Overview
Teaching: 45 min
Exercises: 10 minQuestions
How do I turn a set of commands into a program?
Objectives
Write a shell script
Understand and manipulate UNIX permissions
Understand shell variables and how to use them
Write a simple for loop
We now know a lot of UNIX commands! Wouldn’t it be great if we could save certain commands so that we could run them later or not have to type them out again? As it turns out, this is extremely easy to do. Saving a list of commands to a file is called a “shell script”. These shell scripts can be run whenever we want, and are a great way to automate our work.

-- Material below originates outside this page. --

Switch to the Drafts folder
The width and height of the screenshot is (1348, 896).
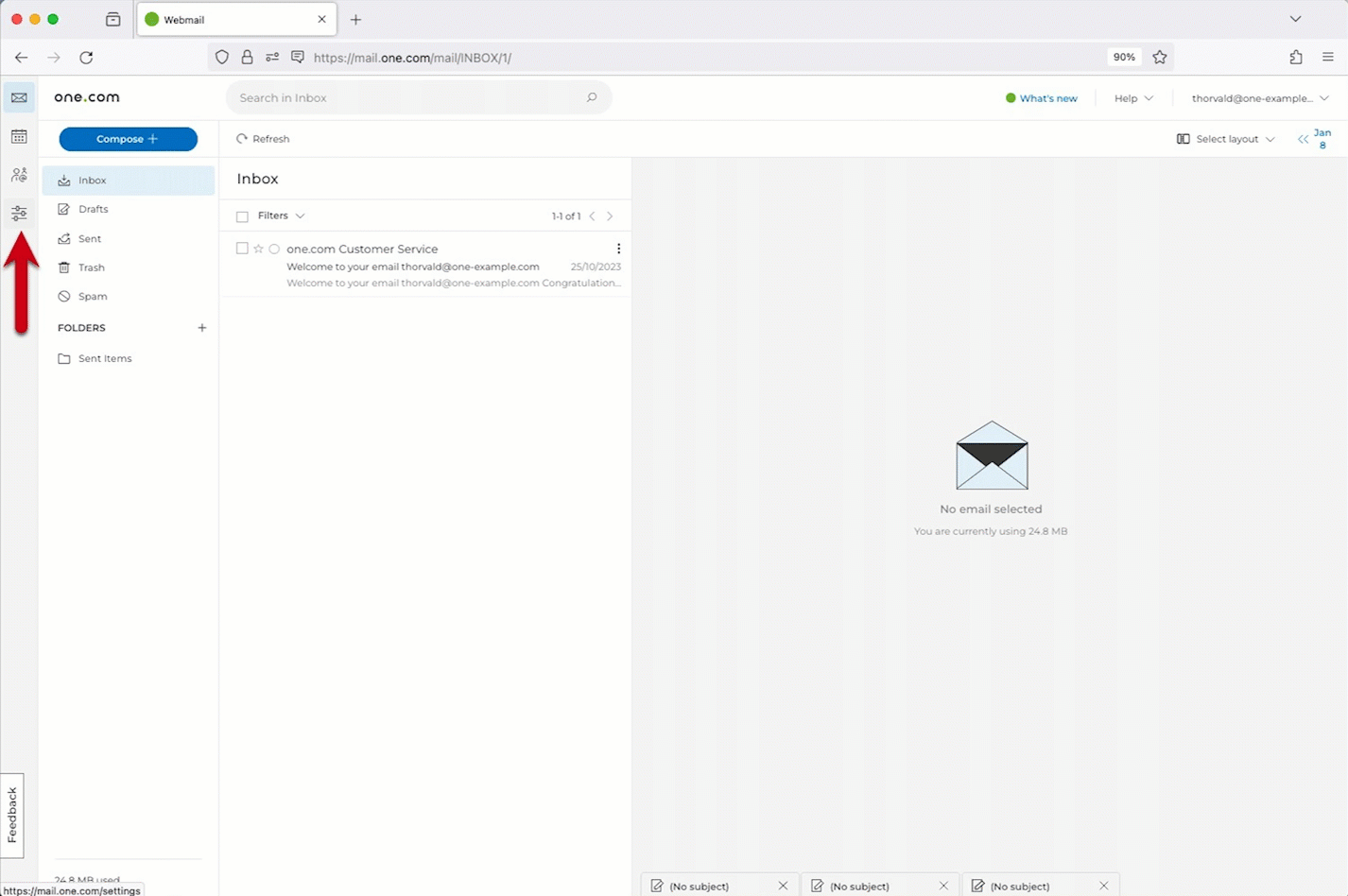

So how do we write a shell script, exactly? It turns out we can do this with
a simple text editor. Start editing a file called “demo.sh” (to recap, we can
do this with nano demo.sh
). The “.sh” is the standard file extension
for shell scripts that most people use.
Our shell script will have two parts:
On the very first line, add #!/bin/bash
. The #!
(pronounced “hash-bang”) tells our computer what program to run our script with. In this case, we are telling it to run our script with our command-line shell (what we’ve been doing everything in so far). If we wanted our script to be run with something else, like Python, we could add #!/usr/bin/python3
Now, anywhere below the first line, add echo "Our script worked!"
. When our script runs, echo
will happily print out Our script worked!
.
Our file should now look like this:
#!/bin/bash
echo "Our script worked!"
Ready to run our program? Let’s try running it:
$ demo.sh
bash: demo.sh: command not found...
Strangely enough, Bash can’t find our script.
As it turns out, Bash will only look in certain directories for scripts to run.
To run anything else, we need to tell Bash exactly where to look.
To run a script that we wrote ourselves, we need to specify the full path to the
file, followed by the filename. We could do this one of two ways: either with
our absolute path /home/jeff/demo.sh
, or with the relative path
./demo.sh
.
$ ./demo.sh
bash: ./demo.sh: Permission denied
There’s one last thing we need to do.
Before a file can be run, it needs “permission” to run.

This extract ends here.